Bir mahallede; aynı sokak içerisinde "dört berber-beş bakkal-altı kahvehane olursa" orada kim ne iş yapar?

Kime ne kadar "müşteri" düşer?

***

Örnek veriyor? İstatistiklere vakıf bir düşünceyle;

"İş yapamaz hale gelen esnaf giderek kepenk kapatıyor.

Son bir yıl içerisinde bin 350 esnaf "iflas" bayrağını çekip, kepenk indirdi".

Gelecekle alakalı da "ümitsizliğini" ifade ederek; "yarınlar aydınlık" görünmüyor.

Ekonomi ve yoksulluk "giderek" artıyor?

Bedri, GAP'a da değinirken;

"İyi-hoş da; bana yansıyan yönü şuan için yok".

"Yıllardır GAP deniliyor.

Ama bugüne kadarki bölümünde; 'kent ahalisine, kent yaşayanına',

İş, aş, gelir anlamında dönüşü ve katkısı olmamıştır. Yansıyan bir şey yok"

***

Bedri en can alıcı noktaya geldi. Mahalli Seçimlerle alakalı.

Tam da bu esnada "komşu esnaf" içeri girdi. Tanıdık. Sohbete dahil oldu.

AK Parti neden kaybetti, DTP neden kazandı?

Günlerdir konuşulan tartışılanlara benzer ifadeler sıralandıysa da Bedri'nin şu ifadesi önemliydi.

Her ne kadar "AK Partiye oy verdiyse de" şu özeleştiriyi yapıyordu, kendi partisine ve kurmaylarına.

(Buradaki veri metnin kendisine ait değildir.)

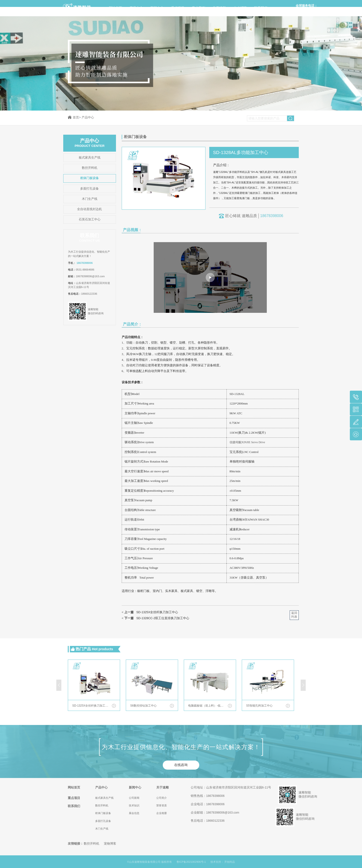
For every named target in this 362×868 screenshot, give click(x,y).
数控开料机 (90, 168)
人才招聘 (240, 8)
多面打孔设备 (89, 189)
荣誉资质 (161, 805)
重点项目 (178, 8)
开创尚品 (229, 862)
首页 (77, 118)
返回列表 (294, 615)
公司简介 (161, 798)
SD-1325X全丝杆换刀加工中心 (150, 612)
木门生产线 (90, 199)
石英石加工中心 (90, 219)
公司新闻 (134, 798)
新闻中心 (157, 8)
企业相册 (161, 813)
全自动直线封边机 (90, 209)
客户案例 (198, 8)
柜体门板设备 (89, 178)
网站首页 (116, 8)
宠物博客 (110, 844)
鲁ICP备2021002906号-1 (191, 862)
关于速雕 (219, 8)
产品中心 (136, 8)
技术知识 (134, 805)
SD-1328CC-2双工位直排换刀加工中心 (156, 618)
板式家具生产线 (90, 158)
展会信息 (134, 813)
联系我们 (261, 8)
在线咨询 (181, 765)
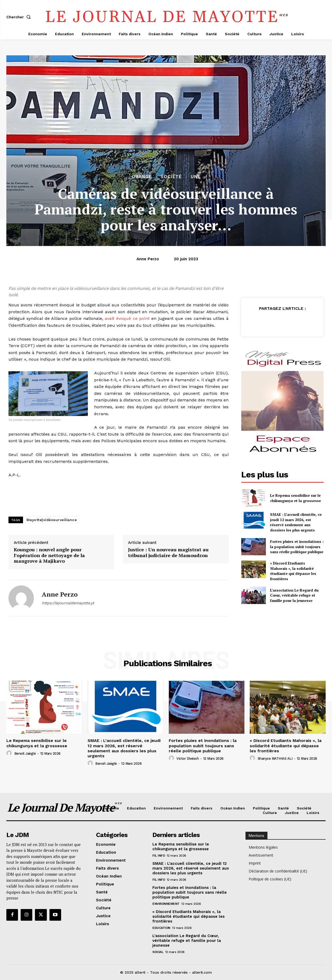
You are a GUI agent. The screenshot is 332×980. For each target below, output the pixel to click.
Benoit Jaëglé (25, 753)
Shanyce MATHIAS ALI (275, 759)
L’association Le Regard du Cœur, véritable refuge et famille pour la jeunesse (294, 595)
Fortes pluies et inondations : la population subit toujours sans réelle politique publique (297, 546)
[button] (19, 17)
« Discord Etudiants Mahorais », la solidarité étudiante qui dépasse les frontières (293, 571)
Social (158, 952)
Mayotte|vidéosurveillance (52, 520)
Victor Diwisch (188, 759)
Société (171, 177)
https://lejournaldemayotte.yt (68, 603)
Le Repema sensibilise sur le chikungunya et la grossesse (296, 498)
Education (161, 928)
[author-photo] (10, 753)
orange (142, 177)
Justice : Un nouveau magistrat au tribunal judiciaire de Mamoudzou (168, 552)
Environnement (166, 904)
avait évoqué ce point (127, 318)
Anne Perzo (148, 259)
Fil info (158, 856)
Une (196, 177)
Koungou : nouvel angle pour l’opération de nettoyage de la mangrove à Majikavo (49, 555)
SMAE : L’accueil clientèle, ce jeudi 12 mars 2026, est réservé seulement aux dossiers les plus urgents (296, 522)
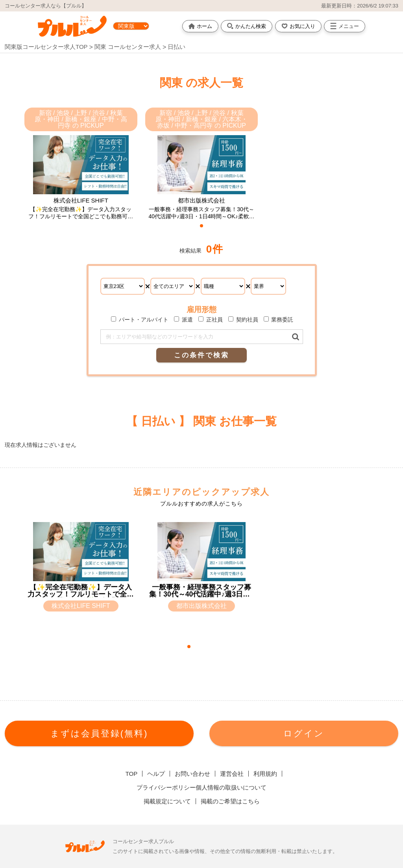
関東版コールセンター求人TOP (46, 46)
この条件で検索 (202, 355)
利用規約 (265, 773)
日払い (176, 46)
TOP (131, 773)
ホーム (200, 26)
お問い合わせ (192, 773)
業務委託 (279, 320)
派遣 (183, 320)
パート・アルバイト (140, 320)
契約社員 (243, 320)
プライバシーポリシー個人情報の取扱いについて (202, 787)
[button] (202, 226)
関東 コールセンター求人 (128, 46)
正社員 (211, 320)
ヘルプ (156, 773)
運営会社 (232, 773)
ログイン (304, 733)
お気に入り (298, 26)
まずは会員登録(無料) (99, 733)
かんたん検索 (246, 26)
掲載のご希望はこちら (230, 801)
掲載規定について (167, 801)
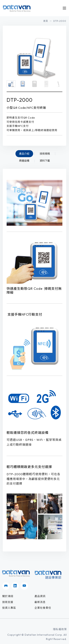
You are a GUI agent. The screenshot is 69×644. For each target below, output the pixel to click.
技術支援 (8, 602)
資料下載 (45, 160)
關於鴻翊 (8, 596)
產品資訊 (40, 596)
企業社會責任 (43, 608)
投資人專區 (9, 608)
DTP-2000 (60, 21)
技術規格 (45, 154)
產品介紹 (24, 154)
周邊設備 (24, 160)
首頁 (46, 21)
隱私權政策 (60, 629)
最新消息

"Bana gelmeyene ben niye gideyim?" diye.

Çünkü Ofis Ekinciler caddesinde yürüdüler. Ama bir arka sokağa girmediler."

Nitekim Fehmi Uyanık da dün bu "düşüncede" beyanat verdi.

"Halka inemedik, halka gidemedik" diye.

Bedri; "Benim buraya, AK Parti gelmedi. Ama DTP'liler geldi. Ben yine de AK Parti'ye oy verdim. O da Başbakan içindi".

Demek ki; kent sadece "ana arterlerle" değil. Onun beri tarafı da vardır.

Diyarbakır, Ofis ya da Dağkapı veya Melikahmet, Sento caddesinden oluşmuyor.

Şehitliği var, Aziziye Mahallesi var, Ben-ü Sen, Hançepek, Arapşehy'i de var.

***

Uyanık'ın ifadesiyle;

AK Parti "elit bir zümrenin ve aristokrat bir tabakanın partisi. Varoşun değil yoksulun, işsizin, garibanın değil."

Aziziye'den bize "çuvalla" 22 Temmuz'da, 2004 yılında "rey" gelirken. Bugün neden; "gelinmedi".

Köyler. Kırsal. Biz sırt çevirdik, onlar hem sırtlarını hem de yüzlerini çevirdi. Oy kaybımızın yüzdesi; hep bu etkenlerdir.

AK Parti'nin "kan kaybını" partinin eski bir duayeni de; dün telefonla bana yorumladı.

Bir süre İl Yönetimi'nde bulundu. Siyasetin de "eski" simalarından biri.

AK Parti'nin aldığı yüzde 29-31 arasındaki oranı "geçersiz" sayacak bir ifadeyle; "geçmişteki oyları bile alamadılar".

Nasıl dedim?

Örnekleyerek verdi.

***

Diyarbakır'ın "seçmen sayısı" arttı mı? Arttı. Yüzde 10 civarında.

Seçime katılım oranı "yüksek miydi"? Evet yüksekti. Geçmişe oranla yüzde 20 artış vardı.

Şimdi bunları üst üste koyduğunuzda; AK Parti'nin aldığı "oy rakamı" şunu gösteriyor.

Aldığı yüzdelik; yüzde 31 değil, yüzde 15-17'lere iniyor.

Seçim sonucunu böyle "okumak" lazım.

Ve burada nokta koyuyoruz; şu hepimize "gına" getiren seçim ve seçim sonrasındaki "muhabbete".